Secondo uno studio pubblicato sulla rivista Nature Communications, l’Università di Algarve ha rivelato che lo sbiancamento dei coralli è stato causato da un aumento della temperatura dell’acqua. E minaccia le barriere profonde, così come “limita il suo ruolo di rifugio dalla anomalie termiche“.
Dopo l’evento di “massiccio sbiancamento” verificatosi nel 2016, che ha causato la morte di 30% del corallo in prossimità della superficie sulla Grande Barriera Corallina in Australia, il team di subacquei ha condotto una ricerca sulle possibili cause nel “picco di sbiancamento” dei fondali oceanici.
Secondo Peter Frade, autore principale dello studio, “è stato uno shock vedere questo sbiancamento esteso su queste barriere, perché ci aspettavamo che queste profondità avessero fornito protezione contro questo evento devastante.”

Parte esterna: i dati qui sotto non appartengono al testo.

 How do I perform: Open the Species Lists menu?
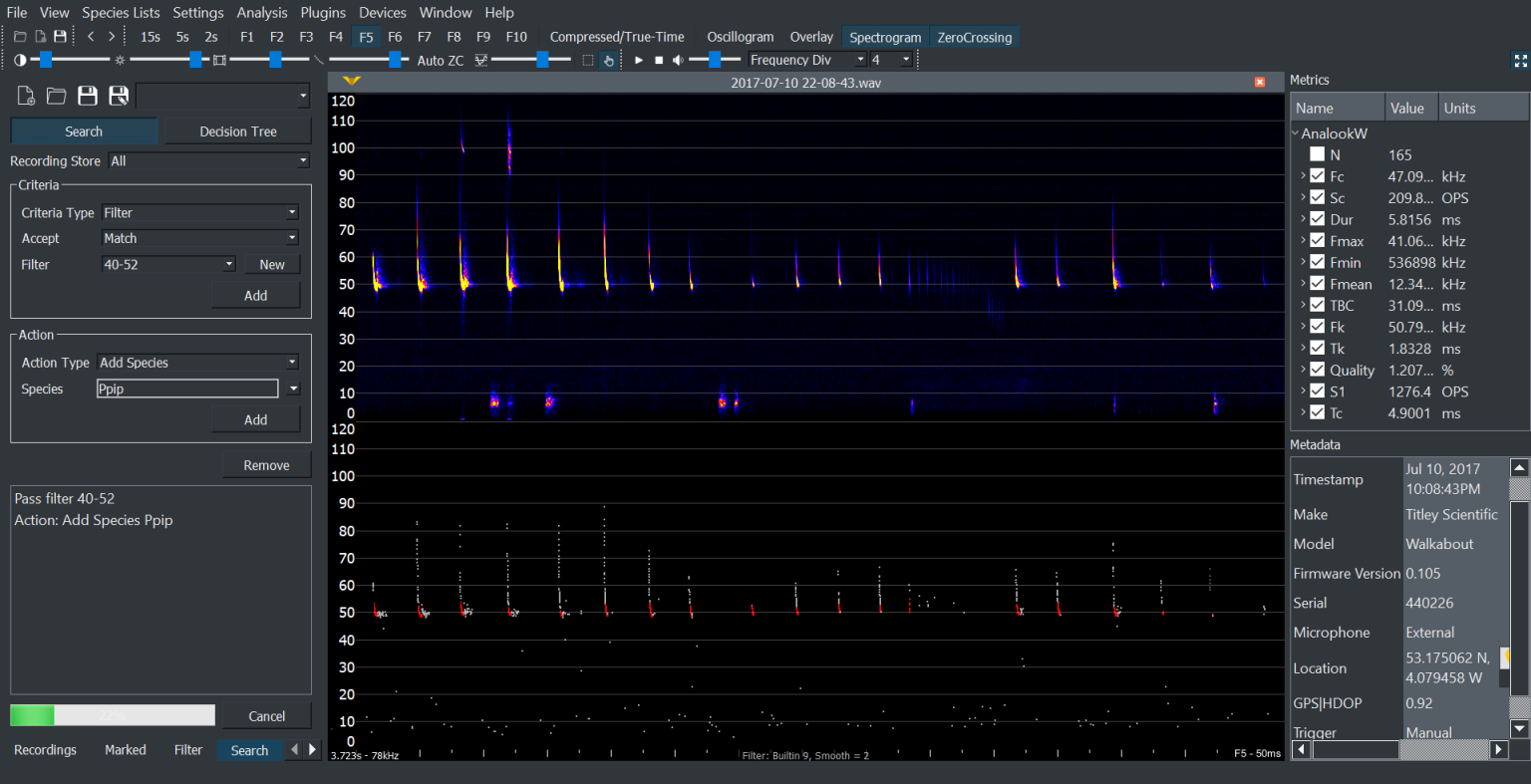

Gli scienziati spiegano che è stato attraverso veicoli telecomandati, con sensori fissati, che hanno raggiunto fino a un centinaio di metri di profondità e sono stati in grado di osservare che si tratta di uno “sbiancamento grave” che ha colpito quasi “un quarto del corallo a 40 metri di profondità“.
Secondo Pim Bongaerts, co-autore dello studio e la California Academy of Sciences, “durante l’evento di sbiancamento, la risalita di acqua fredda dal fondo marino inizialmente ha generato condizioni di freddo“, tuttavia, “quando l’affioramento si è fermato alla fine dell’estate, le temperature sono salite ai livelli record“.
Già Ove Hoegh-Guldberg dell’Università di Queensland, che già aveva condotto lo studio, sottolinea che “ulteriori ricerche mettono in evidenza la vulnerabilità della Grande Barriera Corallina” e scopre una “ulteriore limitazione delle barriere profonde“. Che può essere influenzata da alte temperature dell’acqua di mare. I ricercatori “studieranno il processo di recupero dei coralli” e la variazione tra le barriere coralline e quelle profonde.